More recently, cyber criminals have been sending out an email, with the subject line 'Remembering Michael Jackson.' The email goes on to say that there is an attachment; a file containing secret songs and photos of Jackson. But when you open the file, a worm infiltrates your computer and it then spreads on to other Internet users.
You won't find many security software firms taking blame for not protecting your computers from this malware. So it's awfully refreshing that today, Redmond, WA.-based Microsoft (MSFT) thought it was in the best interest of those who use Internet Explorer, to issue an alert warning of a breach in security of its software.
The company said that if you use its Internet Explorer browser on a computer operating on Windows XP or Windows Server 2003, hackers have the ability to take control.

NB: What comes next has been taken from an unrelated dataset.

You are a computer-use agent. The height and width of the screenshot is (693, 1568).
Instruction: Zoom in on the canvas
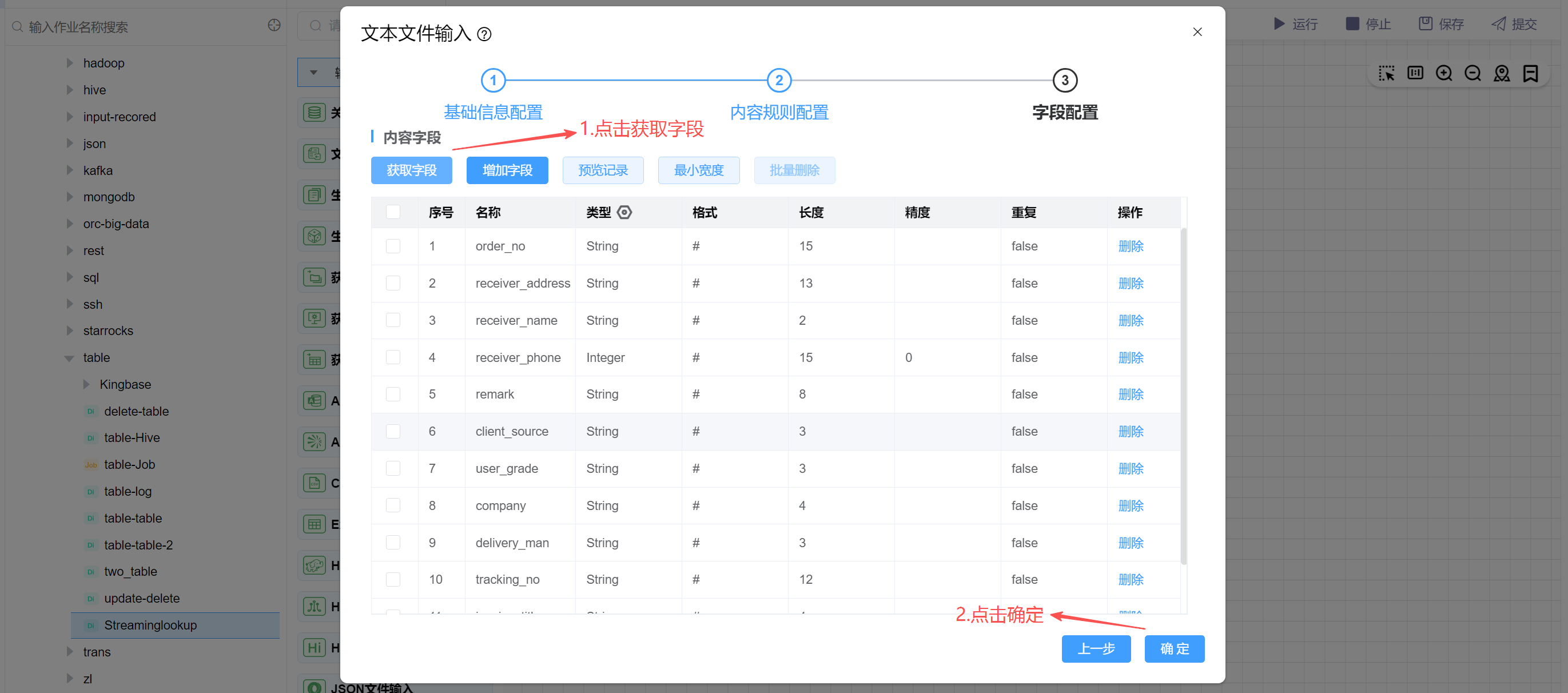tap(1444, 74)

You get infected simply by visiting a Web site that has been hacked.
While Microsoft just learned about this, apparently criminals have been taking advantage of the vulnerability for a week -- serving up their malicious software on some 1,000 Websites, which then exploit a vulnerability in Microsoft's software which is used to play video over the Internet. The criminals send you spam email that provides a link. Click on it, and you are transported to the infected Website and a hole is opened to the contents of your computer.
While Microsoft develops a "patch" the company says that for now, you can safeguard your computer and your business by disabling part of its software, which is explained in its security advisory. The company has made a practice of issuing security updates the second Tuesday of each month. So when the company can't wait until Tuesday, it's serious.
You have to give Microsoft credit. By being upfront, the company should develop more trust with its users. That is something Microsoft could use. According to StatCounter GlobalStats, Internet Explorer 6 and Internet Explorer 7 have been losing market share over the past year, while other browsers, including Firefox, have been gaining.